(Recorded data)
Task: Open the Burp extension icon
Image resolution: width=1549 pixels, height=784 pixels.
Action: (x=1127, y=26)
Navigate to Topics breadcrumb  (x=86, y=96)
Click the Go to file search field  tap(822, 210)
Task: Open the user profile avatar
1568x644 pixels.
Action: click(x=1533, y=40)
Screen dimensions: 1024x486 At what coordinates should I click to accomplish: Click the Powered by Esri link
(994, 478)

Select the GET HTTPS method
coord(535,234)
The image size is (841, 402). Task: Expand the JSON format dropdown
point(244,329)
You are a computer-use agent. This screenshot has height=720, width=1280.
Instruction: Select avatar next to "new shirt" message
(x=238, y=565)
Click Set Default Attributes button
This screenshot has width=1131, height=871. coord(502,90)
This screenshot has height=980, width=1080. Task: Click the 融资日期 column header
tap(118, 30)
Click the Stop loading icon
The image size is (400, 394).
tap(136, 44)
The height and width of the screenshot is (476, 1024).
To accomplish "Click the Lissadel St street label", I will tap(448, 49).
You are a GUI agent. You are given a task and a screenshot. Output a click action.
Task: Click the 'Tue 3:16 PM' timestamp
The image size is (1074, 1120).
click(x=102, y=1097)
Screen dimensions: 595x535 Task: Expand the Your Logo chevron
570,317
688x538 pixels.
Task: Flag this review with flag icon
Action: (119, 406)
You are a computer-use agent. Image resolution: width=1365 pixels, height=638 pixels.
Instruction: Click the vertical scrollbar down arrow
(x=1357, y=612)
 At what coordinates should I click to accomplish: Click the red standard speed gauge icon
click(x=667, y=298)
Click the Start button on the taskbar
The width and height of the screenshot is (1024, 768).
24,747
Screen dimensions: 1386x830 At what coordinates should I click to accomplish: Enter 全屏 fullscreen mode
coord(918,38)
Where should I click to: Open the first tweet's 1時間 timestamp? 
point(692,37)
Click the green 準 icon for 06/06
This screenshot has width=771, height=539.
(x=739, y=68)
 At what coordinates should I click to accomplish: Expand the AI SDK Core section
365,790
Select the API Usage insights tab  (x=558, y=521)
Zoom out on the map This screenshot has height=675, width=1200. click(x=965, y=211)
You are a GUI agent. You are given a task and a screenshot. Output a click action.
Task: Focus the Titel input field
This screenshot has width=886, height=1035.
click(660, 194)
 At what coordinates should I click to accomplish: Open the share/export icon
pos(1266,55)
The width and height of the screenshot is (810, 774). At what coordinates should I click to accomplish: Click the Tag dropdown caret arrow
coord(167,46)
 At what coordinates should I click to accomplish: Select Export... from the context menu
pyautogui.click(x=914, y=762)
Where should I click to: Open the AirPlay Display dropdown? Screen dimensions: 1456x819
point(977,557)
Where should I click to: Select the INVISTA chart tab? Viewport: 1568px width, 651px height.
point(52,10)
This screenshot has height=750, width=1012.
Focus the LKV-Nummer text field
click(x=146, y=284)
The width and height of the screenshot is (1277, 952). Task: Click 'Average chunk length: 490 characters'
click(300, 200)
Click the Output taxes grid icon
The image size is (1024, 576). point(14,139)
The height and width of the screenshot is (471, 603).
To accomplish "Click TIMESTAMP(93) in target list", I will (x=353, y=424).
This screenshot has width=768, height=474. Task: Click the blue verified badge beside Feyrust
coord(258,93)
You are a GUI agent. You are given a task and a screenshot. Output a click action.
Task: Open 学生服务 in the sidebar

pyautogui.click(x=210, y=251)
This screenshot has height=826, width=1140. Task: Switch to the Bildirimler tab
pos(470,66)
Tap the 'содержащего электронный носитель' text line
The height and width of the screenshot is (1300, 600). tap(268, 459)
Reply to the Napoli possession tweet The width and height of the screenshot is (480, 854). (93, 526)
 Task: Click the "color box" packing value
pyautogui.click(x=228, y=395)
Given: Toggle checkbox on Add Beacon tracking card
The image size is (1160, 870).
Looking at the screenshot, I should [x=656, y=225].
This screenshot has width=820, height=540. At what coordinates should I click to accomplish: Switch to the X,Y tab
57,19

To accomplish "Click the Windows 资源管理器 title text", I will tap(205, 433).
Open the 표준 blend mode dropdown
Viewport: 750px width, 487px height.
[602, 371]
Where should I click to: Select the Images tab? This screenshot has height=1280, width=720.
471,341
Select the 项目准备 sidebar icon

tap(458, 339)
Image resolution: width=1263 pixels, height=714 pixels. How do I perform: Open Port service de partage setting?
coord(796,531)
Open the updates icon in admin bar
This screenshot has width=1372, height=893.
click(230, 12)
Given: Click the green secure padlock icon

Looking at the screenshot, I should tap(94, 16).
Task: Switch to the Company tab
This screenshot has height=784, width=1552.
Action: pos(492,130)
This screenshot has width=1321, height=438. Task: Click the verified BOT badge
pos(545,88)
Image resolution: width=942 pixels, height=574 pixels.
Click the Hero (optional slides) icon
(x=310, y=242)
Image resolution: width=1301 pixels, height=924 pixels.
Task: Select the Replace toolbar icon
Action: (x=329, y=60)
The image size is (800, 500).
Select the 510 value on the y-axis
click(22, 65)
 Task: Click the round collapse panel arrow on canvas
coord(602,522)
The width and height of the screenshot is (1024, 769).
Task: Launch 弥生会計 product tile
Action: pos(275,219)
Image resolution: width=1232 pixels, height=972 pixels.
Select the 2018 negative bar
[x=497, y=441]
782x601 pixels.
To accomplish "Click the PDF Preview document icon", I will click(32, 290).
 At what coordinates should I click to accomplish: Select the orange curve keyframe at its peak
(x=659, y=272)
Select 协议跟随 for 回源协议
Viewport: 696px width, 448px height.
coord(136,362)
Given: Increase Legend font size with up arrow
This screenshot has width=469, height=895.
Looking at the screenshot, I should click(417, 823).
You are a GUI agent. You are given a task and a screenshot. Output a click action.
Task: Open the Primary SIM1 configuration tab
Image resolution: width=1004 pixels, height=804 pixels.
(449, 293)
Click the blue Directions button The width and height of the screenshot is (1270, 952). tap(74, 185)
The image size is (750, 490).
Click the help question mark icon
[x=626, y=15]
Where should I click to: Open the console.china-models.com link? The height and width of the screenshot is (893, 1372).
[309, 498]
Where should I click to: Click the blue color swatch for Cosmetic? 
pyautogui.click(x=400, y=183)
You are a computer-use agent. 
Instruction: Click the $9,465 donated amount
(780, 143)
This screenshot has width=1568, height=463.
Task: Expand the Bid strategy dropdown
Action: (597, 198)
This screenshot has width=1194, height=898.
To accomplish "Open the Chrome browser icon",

INSTRUCTIONS TO FOLLOW>
Reproduce the lines of the material above verbatim, starting at the line that contains "Select the GET HTTPS method" and ending with the line that contains "tap(118, 30)". Include both of those lines.

FINAL ANSWER>
Select the GET HTTPS method
coord(535,234)
The image size is (841, 402). Task: Expand the JSON format dropdown
point(244,329)
You are a computer-use agent. This screenshot has height=720, width=1280.
Instruction: Select avatar next to "new shirt" message
(x=238, y=565)
Click Set Default Attributes button
This screenshot has width=1131, height=871. coord(502,90)
This screenshot has height=980, width=1080. Task: Click the 融资日期 column header
tap(118, 30)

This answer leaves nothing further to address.